» Working data:
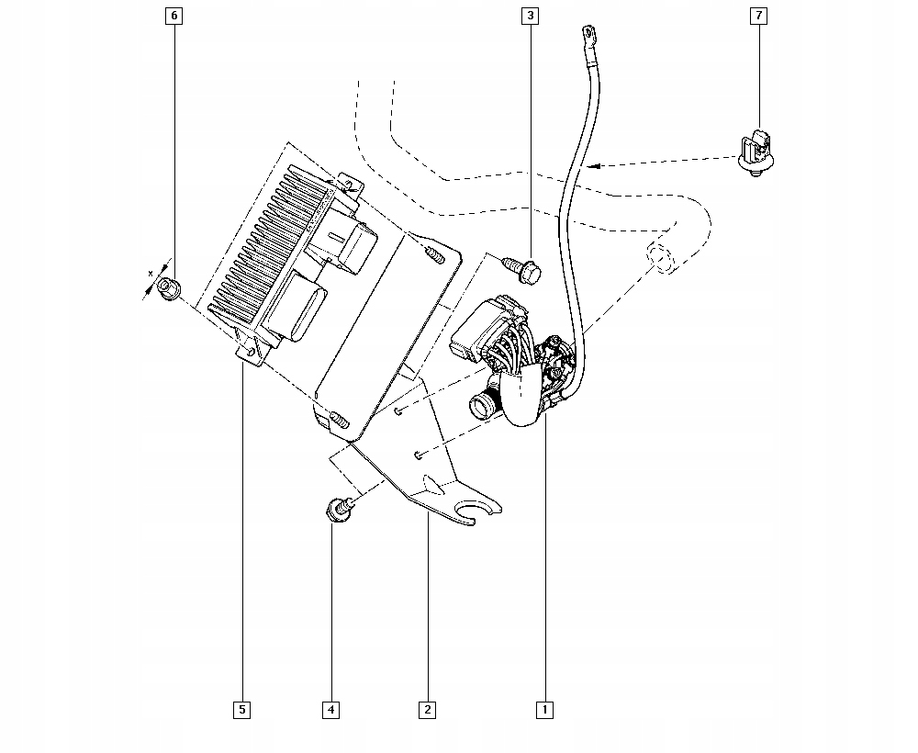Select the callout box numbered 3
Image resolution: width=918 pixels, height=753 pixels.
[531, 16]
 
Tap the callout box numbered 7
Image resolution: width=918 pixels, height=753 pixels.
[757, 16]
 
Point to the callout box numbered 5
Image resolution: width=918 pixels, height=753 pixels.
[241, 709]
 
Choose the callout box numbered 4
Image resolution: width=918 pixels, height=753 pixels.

--

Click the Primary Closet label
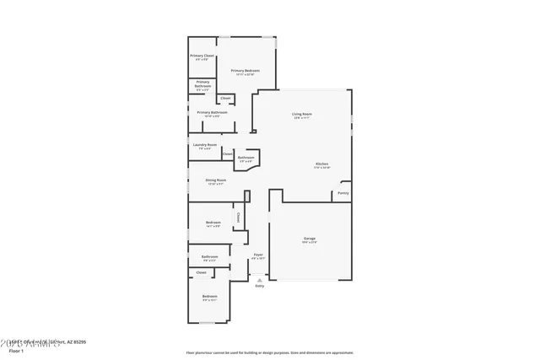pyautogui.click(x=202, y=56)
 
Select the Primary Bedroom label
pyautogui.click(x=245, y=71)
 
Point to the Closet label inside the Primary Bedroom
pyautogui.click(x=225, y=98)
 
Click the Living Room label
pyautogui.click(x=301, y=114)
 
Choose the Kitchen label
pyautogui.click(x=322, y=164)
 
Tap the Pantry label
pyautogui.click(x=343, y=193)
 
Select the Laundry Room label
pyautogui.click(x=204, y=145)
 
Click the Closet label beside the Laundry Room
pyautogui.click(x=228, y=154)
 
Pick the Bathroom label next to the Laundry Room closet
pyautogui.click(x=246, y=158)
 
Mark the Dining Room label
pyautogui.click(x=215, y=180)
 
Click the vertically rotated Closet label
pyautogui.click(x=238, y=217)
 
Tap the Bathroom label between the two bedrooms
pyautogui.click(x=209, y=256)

---

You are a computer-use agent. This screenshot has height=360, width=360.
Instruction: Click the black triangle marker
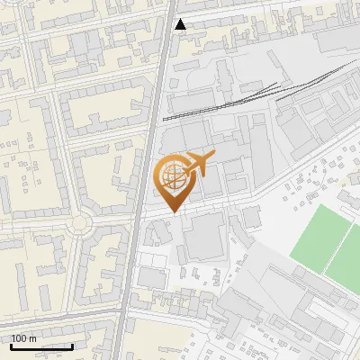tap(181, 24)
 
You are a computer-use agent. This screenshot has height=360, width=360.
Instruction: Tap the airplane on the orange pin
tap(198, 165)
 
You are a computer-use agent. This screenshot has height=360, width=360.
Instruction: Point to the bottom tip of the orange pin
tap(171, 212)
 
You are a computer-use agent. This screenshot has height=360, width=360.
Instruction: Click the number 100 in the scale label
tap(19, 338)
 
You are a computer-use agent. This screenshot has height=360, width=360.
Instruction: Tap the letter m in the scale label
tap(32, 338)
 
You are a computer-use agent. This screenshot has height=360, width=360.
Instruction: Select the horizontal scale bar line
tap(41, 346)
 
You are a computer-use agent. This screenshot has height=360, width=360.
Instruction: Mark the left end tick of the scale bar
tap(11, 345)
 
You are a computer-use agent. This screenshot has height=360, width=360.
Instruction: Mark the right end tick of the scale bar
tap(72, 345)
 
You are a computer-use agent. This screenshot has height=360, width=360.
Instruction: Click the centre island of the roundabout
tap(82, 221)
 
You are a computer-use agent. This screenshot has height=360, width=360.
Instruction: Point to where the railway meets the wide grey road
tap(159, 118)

» Job:
Locate every line above that contains the word "Choose", matching case, and copy each one out.

» Response to this task:
Choose the callout box numbered 4
Choose the Kitchen label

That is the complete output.